Slotkin, with Contigo Health, has been highly involved with an initiative like that in his other role treating patients as a neurosurgeon at Geisinger Health. When an employee is diagnosed as needing spine surgery, Walmart, at its own expense, will send employees to Geisinger to get a second opinion from a doctor who isn't financially incentivized to recommend procedures. Many, in fact, do not.
These sorts of programs tend to work best when the executives behind these companies are totally engaged, experts say.
"To sidestep payers, you need a business imperative and you need the support of the CEO," said Gillian Printon, the head of national accounts at Centivo, a company that is helping employers navigate health care costs. The reason for that is some employees might resist a so-called "narrower network," preferring instead to see a medical provider that they're loyal to.
"It can feel to some people like it's paternalistic or choice limiting," said Dr. Sachin Jain, an adjunct professor at Stanford Medicine and a former health insurance executive.
Printon said that there's another challenge: To get these direct contracting programs to work, it often requires that the employer have a large concentration of workers in a specific geographic location. For Haven, that might mean bringing on other employers to its consortium that have more of an overlap with the current distribution for J.P. Morgan, Amazon and Berkshire Hathaway.
"Ultimately, these are hard trade-offs to make in a system of interdependencies," said Jain.
Other areas that Haven will likely try to tackle are pharmacy and primary care, these insiders say.
According to Jain, it's not as simple as it sounds. He think Haven won't make much progress in these areas without bringing in experts in these areas who can navigate the system and advocate for regulatory changes.
"You're going to need a mix of suits and hoodies," he said. "To change society you need people who both understand it, but with enough remove that they can be critical."
Pharmacy is particularly complex. Very few people in the world truly have a gauge on how the system fits together, and many of them are on the payroll for a company in the space with its own agenda. In the United States, the government doesn't negotiate the costs of drugs. So all of that falls on a complex web of for-profit companies, including the health plans.
But the pharmacy costs for employers are astronomical, representing about 20 to 25 percent of their overall health care spending, so it would be impossible to ignore for a group with Haven's goals. For that reason, it's not altogether surprising that the current COO hails from the world of pharmacy benefits.
Another crucial area in improving access to preventative and primary care -- Mitchell says we have to do that, "or we'll be overrun with monopolistic health care systems doing price gouging." Primary care, in her view, offers a way to avoid downstream costs by catching health issues before they get serious.

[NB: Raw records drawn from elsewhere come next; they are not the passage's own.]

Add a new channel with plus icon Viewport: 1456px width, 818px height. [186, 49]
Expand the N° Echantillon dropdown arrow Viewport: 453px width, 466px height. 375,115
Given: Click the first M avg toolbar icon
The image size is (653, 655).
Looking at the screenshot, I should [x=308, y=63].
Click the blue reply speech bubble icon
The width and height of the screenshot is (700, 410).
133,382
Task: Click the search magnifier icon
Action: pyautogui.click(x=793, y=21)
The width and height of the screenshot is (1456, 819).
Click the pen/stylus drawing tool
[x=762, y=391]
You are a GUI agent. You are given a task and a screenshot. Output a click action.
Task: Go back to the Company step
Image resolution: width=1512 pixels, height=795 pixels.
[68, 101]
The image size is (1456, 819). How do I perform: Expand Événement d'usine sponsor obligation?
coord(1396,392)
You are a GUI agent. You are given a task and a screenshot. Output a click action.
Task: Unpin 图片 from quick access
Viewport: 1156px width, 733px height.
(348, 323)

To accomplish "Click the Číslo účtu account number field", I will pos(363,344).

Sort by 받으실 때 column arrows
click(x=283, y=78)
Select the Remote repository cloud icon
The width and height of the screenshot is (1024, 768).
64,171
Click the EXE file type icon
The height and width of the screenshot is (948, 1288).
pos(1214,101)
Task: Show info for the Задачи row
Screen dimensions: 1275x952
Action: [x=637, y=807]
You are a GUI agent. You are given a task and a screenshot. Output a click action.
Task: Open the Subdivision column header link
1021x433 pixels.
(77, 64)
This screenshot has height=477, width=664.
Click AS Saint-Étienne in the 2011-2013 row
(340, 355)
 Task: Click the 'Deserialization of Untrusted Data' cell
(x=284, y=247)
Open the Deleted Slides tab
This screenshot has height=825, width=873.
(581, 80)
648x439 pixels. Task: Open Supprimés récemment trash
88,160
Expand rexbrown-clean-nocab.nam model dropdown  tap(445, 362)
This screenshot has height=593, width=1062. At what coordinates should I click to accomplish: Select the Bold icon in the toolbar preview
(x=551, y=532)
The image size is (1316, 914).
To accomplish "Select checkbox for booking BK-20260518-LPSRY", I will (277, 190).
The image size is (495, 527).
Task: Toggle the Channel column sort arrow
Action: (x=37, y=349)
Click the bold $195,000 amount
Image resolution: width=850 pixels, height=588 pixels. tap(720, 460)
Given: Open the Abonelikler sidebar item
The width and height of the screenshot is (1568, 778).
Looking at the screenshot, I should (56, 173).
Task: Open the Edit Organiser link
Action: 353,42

Having a relationship with a family doctor, whether it's online via telemedicine or in-person, can also be key to helping employees live healthier lives. And it can help reduce admission rates to the hospital, which are a huge cost driver for employers.
In Mitchell's view, there's a big moment now. Many employers are struggling during the pandemic, and are looking for ways to reduce their overhead
"These cost pressures could force change," she said. "For the right person at the helm, who understands health operations and knows what they're up against, there's a big opportunity here."